Las finas hiedras se marchitan en las macetas de mamá. Procuran medrar, expandirse, pero el clima no lo consiente. Así que se limitan a ver pasar los coches, los perros, las nubes, las avispas, los transeúntes, las horas, los días, asomadas al balcón. La muerte invade sus tallos, despacio. Los bordes de las hojas se resecan. Fotosintetizan un rato más, sin esperanza. Y continúan mirando por encima de la baranda. Más allá del asfalto taladrado. Más allá de los ladrillos mohosos. Más allá de los andamios, los carteles luminosos y las polvaredas que saturan su punto de vista. Y sueñan con los bosques violetas, donde aúllan los lobos y donde se recreaba aquel maravilloso adolescente de las Árdenas.
La chusta humea a pocos metros, junto a la mierda fresca de un perro-patada.
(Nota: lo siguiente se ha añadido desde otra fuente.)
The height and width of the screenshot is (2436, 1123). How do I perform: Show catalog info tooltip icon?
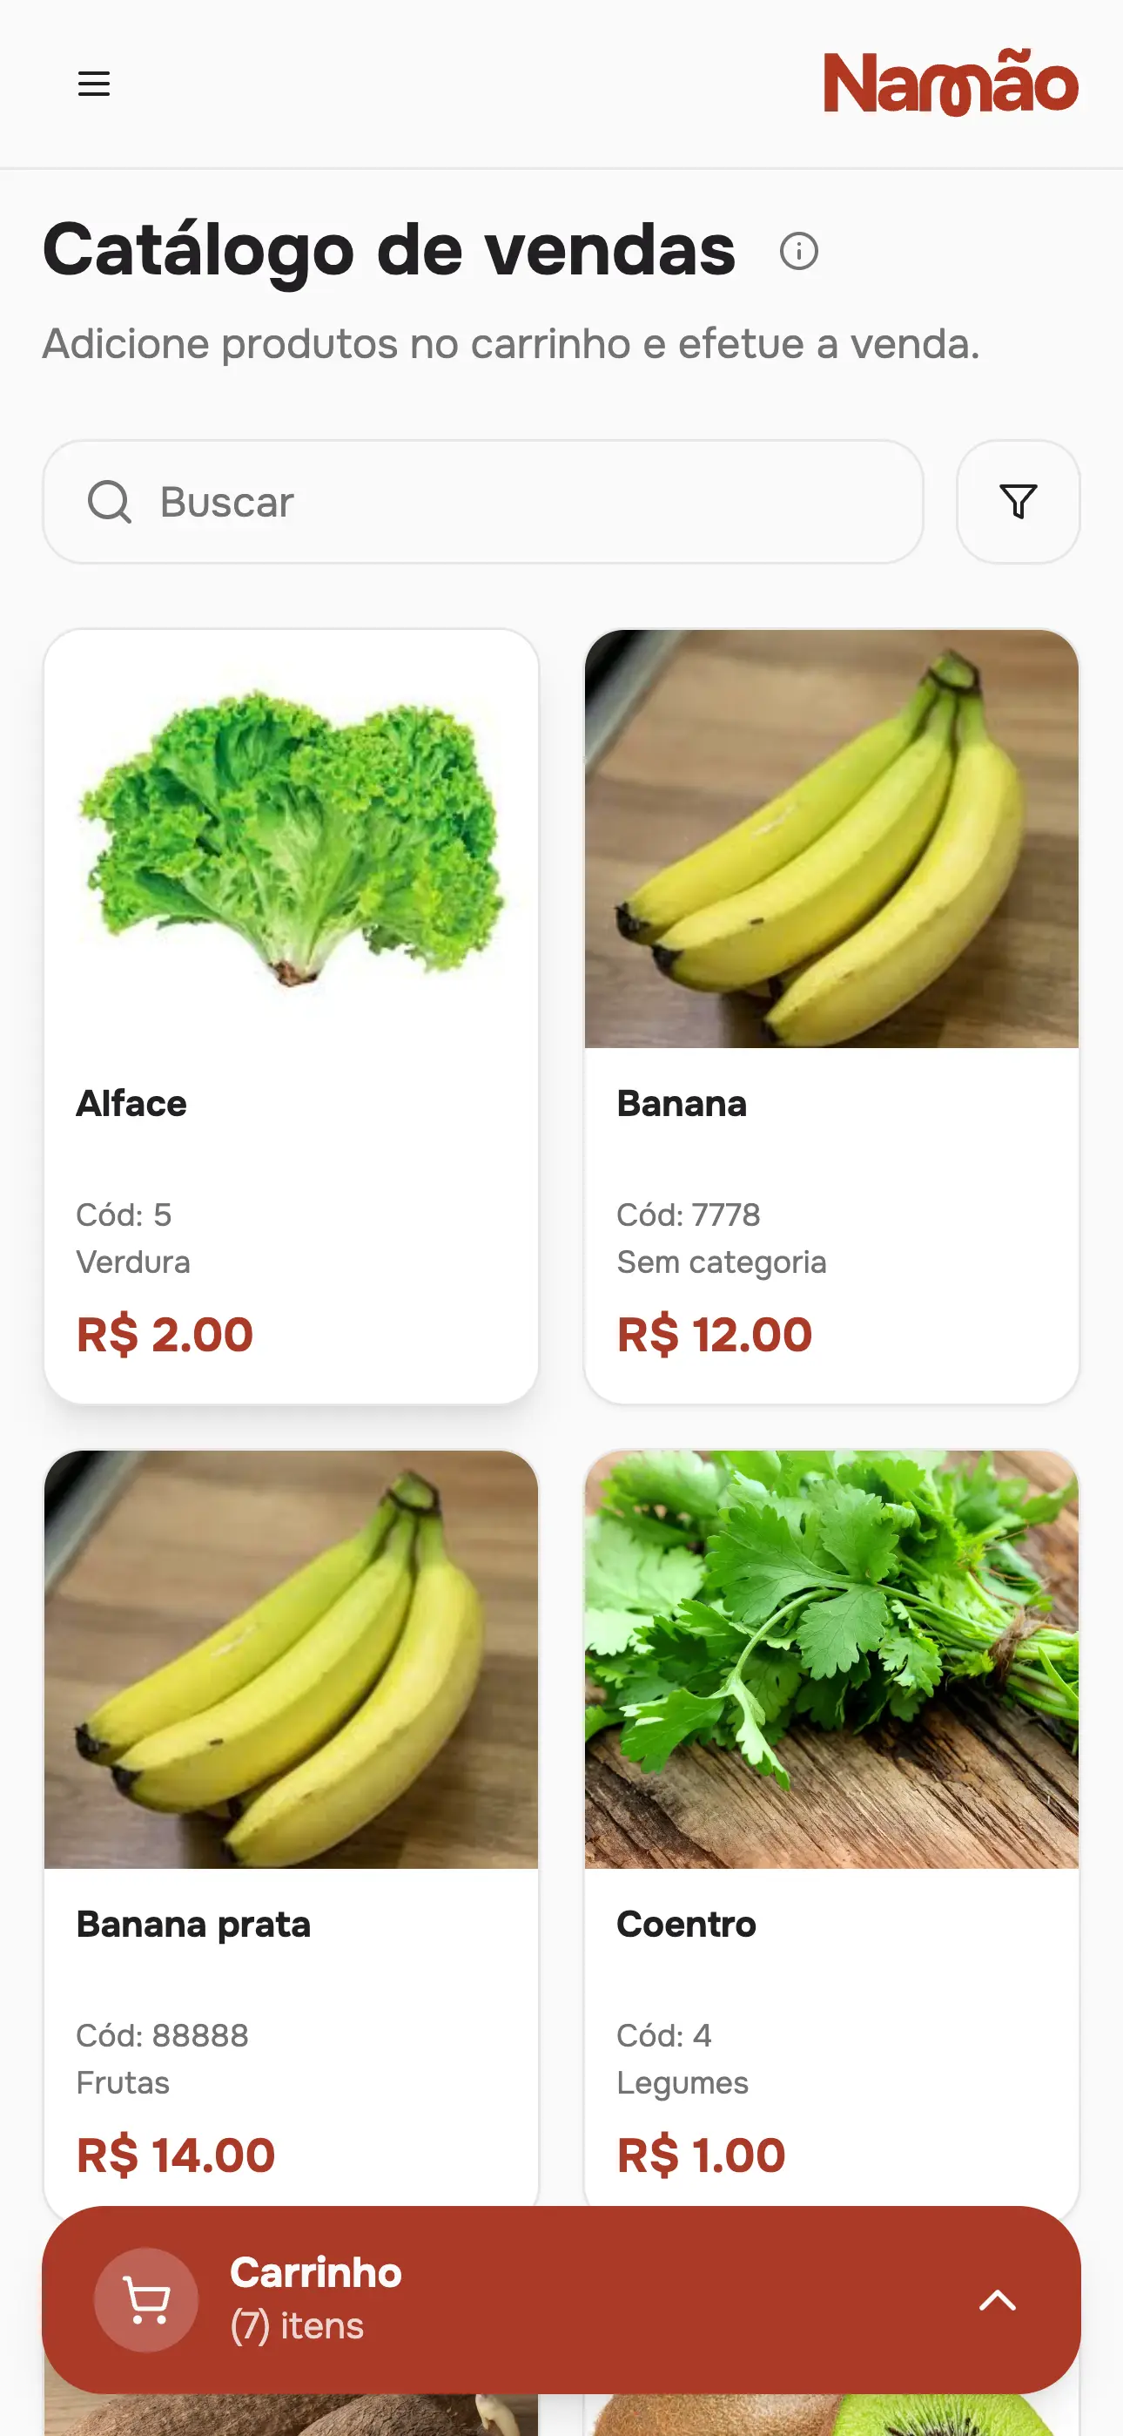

A. debe de estar al caer. Nos recogerá en un C4 rojo con corazones pintados en los empañados cristales. Ya habrá dejado a su satisfecha novia en casa. (Más me vale).
Los recuerdos atribulan, aunque no sólo. Los dolorosos cuesta sacárselos de la cabeza. Con tiempo y esfuerzo pueden sepultarse, malamente, pero siempre hay algo que los hace aflorar. Y desgarran muchas facetas, muy adentro. Los felices son aún peores.